Extrait de page ::

┏━━

Bienvenue sur mon site historique. Bon surf

L’histoire pour le plaisir

Accueil du site > Histoire du 17ème siècle > Moulay Rachid ou Moulay Rachid Ben Chérif

Moulay Rachid ou Moulay Rachid Ben Chérif

dimanche 11 juin 2023, par lucien jallamion

Moulay Rachid ou Moulay Rachid Ben Chérif (1631-1672)

Sultan du Maroc de 1667 à 1672

Septième fils de Moulay Chérif, fondateur de la dynastie alaouite [1], il se révolte à la suite de la mort de son père contre son frère Mohammed ben Cherif , qui est à la tête de la dynastie qui contrôle alors l’est et le nord du Maroc. Il réussit à le tuer puis lui succède en tant que souverain alaouite contrôlant un vaste territoire. Il s’empare ensuite de Fès [2] le 27 mai 1667, se proclame sultan, et devient le premier sultan alaouite.

Il installe son frère, le futur sultan Ismaïl ben Chérif, comme khalifa [3] à Fès et part renforcer son pouvoir au sud. Il met 2 ans pour mater les rebelles de Marrakech [4] qui contestent son autorité et pénètre dans la ville en 1669. Jusqu’à sa mort en avril 1672 des suites d’une chute de cheval à Marrakech, Rachid ben Chérif se partage entre Marrakech, Fès et Rabat [5] et reconstruit un pouvoir central. À sa mort, son frère Ismail ben Cherif lui succède à la tête du pays.

┗━━

Tâche :: Recopiez tel quel le passage du texte sur Moulay Rachid qui commence aux mots « Il installe son » et s'arrête après « tête du pays. ».

Données fournies ::
┏━━

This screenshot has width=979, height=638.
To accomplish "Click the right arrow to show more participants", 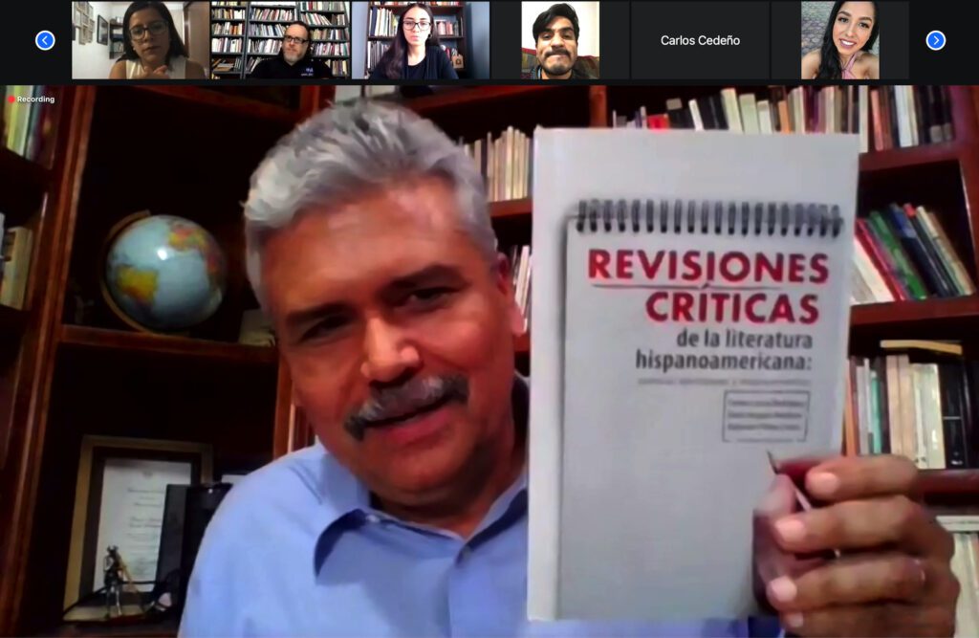I will pyautogui.click(x=935, y=40).
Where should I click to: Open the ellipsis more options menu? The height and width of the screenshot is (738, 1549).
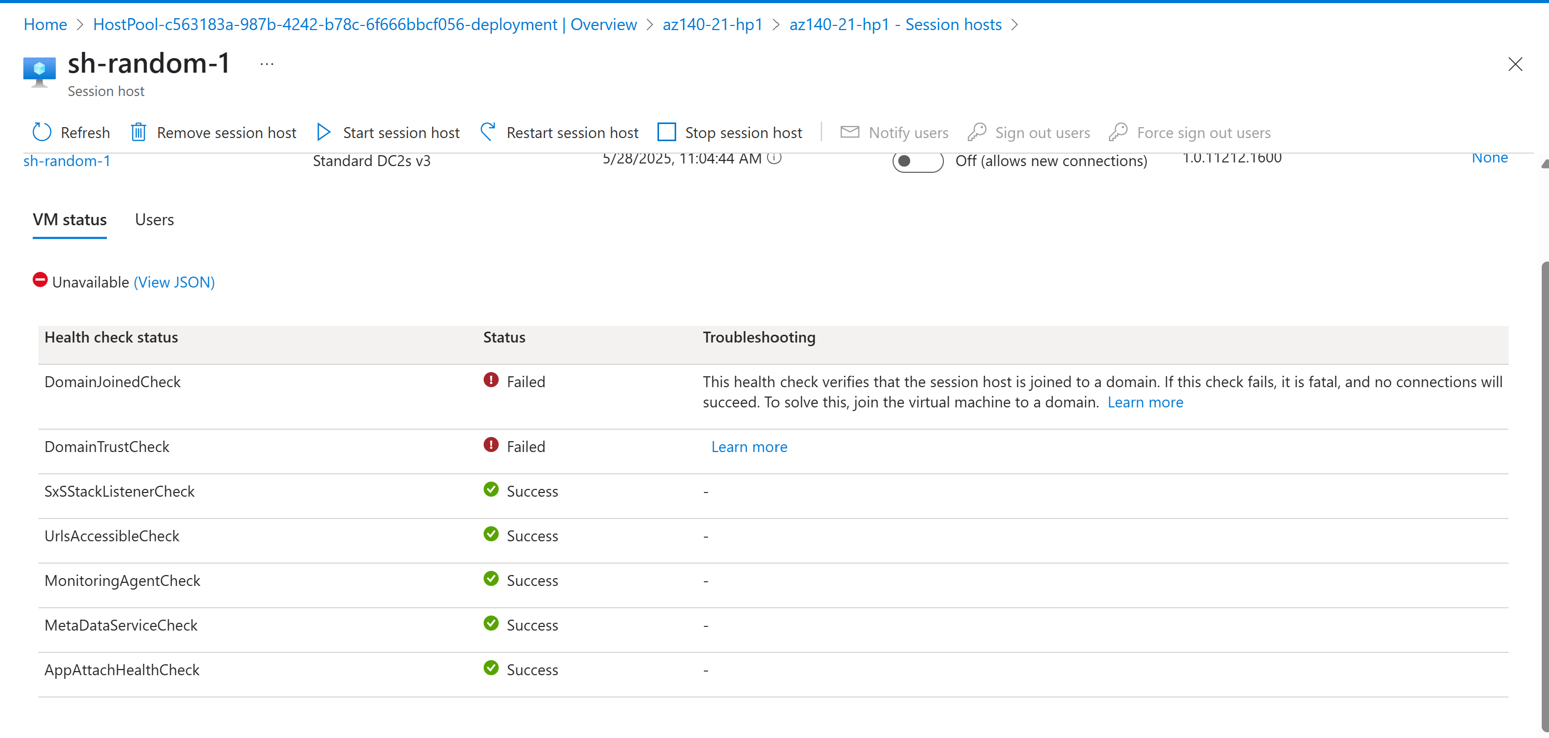point(267,64)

┗━━

Corrigé ::
Il installe son frère, le futur sultan Ismaïl ben Chérif, comme khalifa [3] à Fès et part renforcer son pouvoir au sud. Il met 2 ans pour mater les rebelles de Marrakech [4] qui contestent son autorité et pénètre dans la ville en 1669. Jusqu’à sa mort en avril 1672 des suites d’une chute de cheval à Marrakech, Rachid ben Chérif se partage entre Marrakech, Fès et Rabat [5] et reconstruit un pouvoir central. À sa mort, son frère Ismail ben Cherif lui succède à la tête du pays.